Western Mennonite School began educating high school youth in 1945. That year, the State of Oregon passed the School Attendance Law, raising the compulsory school age to sixteen and ultimately impacted families coming out of World War II. The Pacific Northwest Mennonite Conference proposed the establishment of a Christian school in the district out of its desire “to properly balance the course of study with Bible knowledge and spiritual development in a strong Christian atmosphere”. Holding strong to these beliefs today, Western Mennonite currently educates students grades 6 through 12 and is enriched by denominational and cultural diversity.
The first year of classes at WMS were held in the Bellevue school building located between Sheridan and McMinnville, Oregon. The next year, the school opened where it is currently located, seven miles north of West Salem on Highway 221. The original 12 acre campus was donated by first School Board President F.J. Gingerich. Later, it became a 45 acre campus (its current size) with the purchase of additional wooded-acres.
Over the next 45 years, Western added a gymnasium, dormitory, administration building and chapel on its campus. The school expanded its education program in the 1990’s to include a middle school and in 2000 added sixth grade.
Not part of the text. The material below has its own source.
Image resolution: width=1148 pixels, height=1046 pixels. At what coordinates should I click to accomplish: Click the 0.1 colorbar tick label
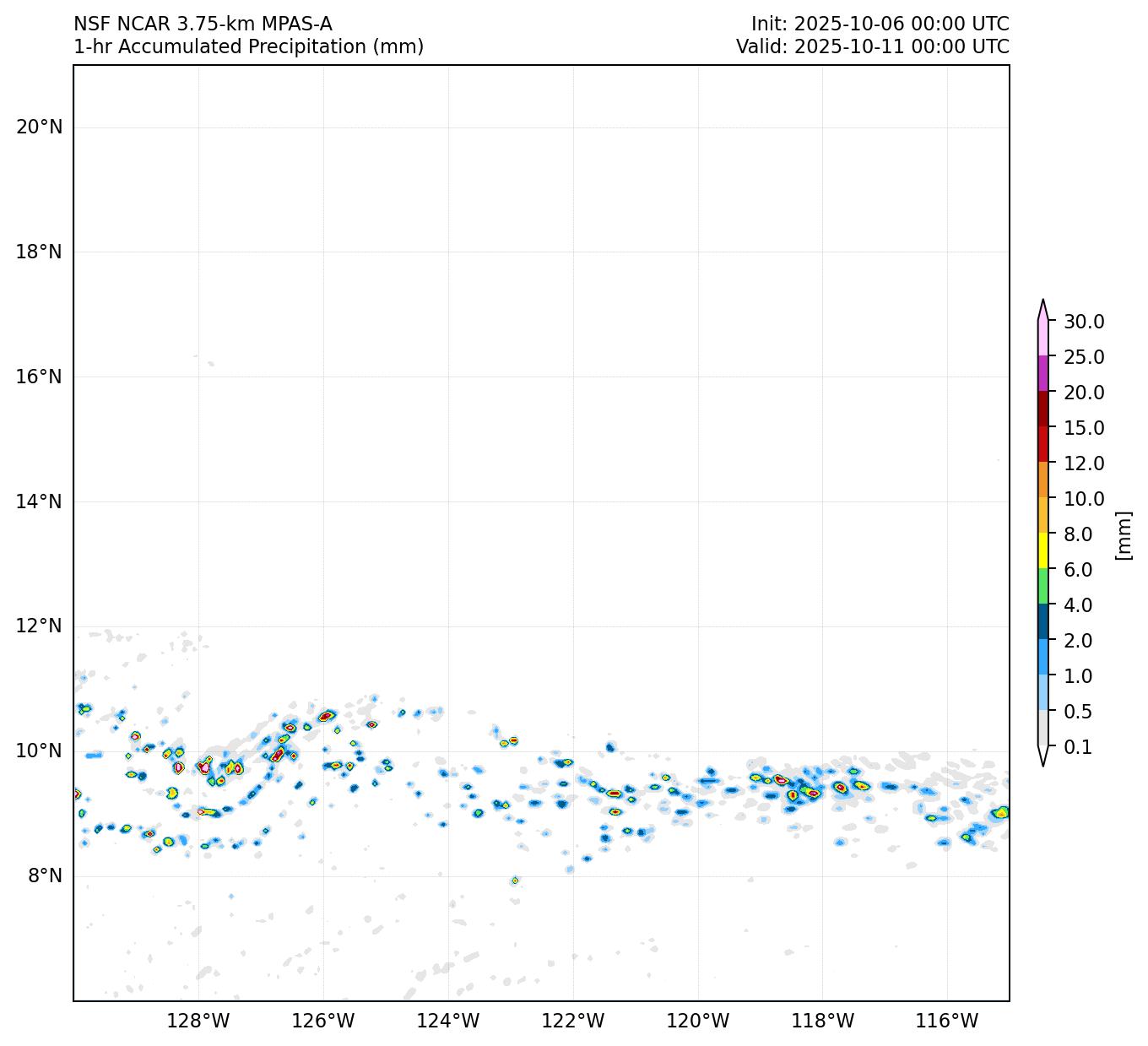[x=1078, y=747]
In opening its doors to a broader age range, the campus grew with the addition of more classrooms and parking areas.
As the school increased in size and numbers, leaders and active community members began creating a plan for the future of Western. Their desire was to nurture and maintain the school’s mission to educate youth in a Christ-centered environment under the Mennonite church, while better supporting and expanding its program. Out of their vision came the Vision for Excellence Campaign that stretched from 2000 to 2008. The campaign addressed key areas that have greatly impacted WMS and have brought its program to where it is today.